Il veneto della Sky parte per ultimo e brucia sulla linea l’olandese Hofland e Greipel. L’australiano della Orica, grazie al piazzamento, sfila il simbolo del primato al compagno Gerrans. Domani le prime insidie

Elia Viviani sfreccia davanti a tutti. Un italiano che vince alla seconda tappa, e per giunta in volata, è una doppia notizia. Il veneto della Sky lascia sfogare gli sprinter più entusiasti, quelli che anticipano, e partono a razzo all’inizio del rettilineo di via XX Settembre. Sacha Modolo della Lampre e Michael Matthews della Orica scappano via subito. Ma la strada inganna, lo striscione è lontano. E i più attendisti li risucchiano in una volata infinita. Andrè Greipel (Lotto) e Giacomo Nizzolo (Trek) sembrano scappare, ma anche loro bruciano tutto troppo presto. Moreno Hofland (Lotto-Nl) pare avere il colpo di pedale giusto. Ma non ha fatto i conti con l’italiano in maglia nera. Esce ai 150 metri con la velocità giusta per stroncare l’olandese proprio all’ultimo metro. E a cogliere la sua prima vittoria al Giro d’Italia. Da segnalare l’ottimo quarto posto in rimonta di Luka Mezgec e il quinto del nonno del gruppo, Alessandro Petacchi, ha passato i 40 anni ma in volata sa ancora come si fa.

Cambia padrone la maglia rosa. Come previsto in casa Orica avevano fatto i conti giusti. Premio alla carriera e tributo al compleanno per Simon Gerrans ieri a Sanremo nella crono d’apertura e oggi trasloco del simbolo del primato sulle spalle del cavallo di razza Bling Matthews, pronto a tenerla per qualche giorno. L’anno scorso erano stati sei, forse stavolta si fermerà prima ma almeno fino a mercoledì con l’arrivo in salita sull’Abetone l’australiano può gestire la situazione.

Viviani è l’emblema del fatto che la pista serve, eccome. Gli inglesi, con la Sky, negli ultimi anni ne hanno fatto una disciplina scientifica (e infatti hanno puntato proprio sul veneto, due argenti e un bronzo ai Mondiali): prendere gli atleti più completi dai velodromi e piazzarli su strada. «È una vittoria che aspettavo da tanto e finalmente è arrivata.

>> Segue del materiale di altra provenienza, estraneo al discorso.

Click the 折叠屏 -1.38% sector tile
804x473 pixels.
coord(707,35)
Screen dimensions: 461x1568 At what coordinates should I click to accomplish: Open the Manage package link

Mi ripaga dei tanti sacrifici fatti in questi ultimi anni, sono incredulo» dice Viviani quasi senza fiato dopo lo striscione del traguardo. "Ieri non è andata come volevamo mentre oggi, grazie alla disponibilità della squadra, avevo piede libero".

Nella giornata animata da una lunghissima fuga a cinque il finale ha visto diverse cadute. Ne hanno fatto le spese alcuni velocisti (Haussler, Pelucchi e Colbrelli) e un uomo di classifica. Pur senza cadere direttamente Domenico Pozzovivo è rimasto intruppato in cosa e al traguardo ha perso 1’09“, il Giro dello scalatore lucano è tutto in rincorsa. Domani altra giornata con qualche rischio: la Rapallo-Sestri Levante è corta (136 km) ma già insidiosa. Due Gpm, tanta discesa tecnica. In corsa non si può mai abbassare la guardia.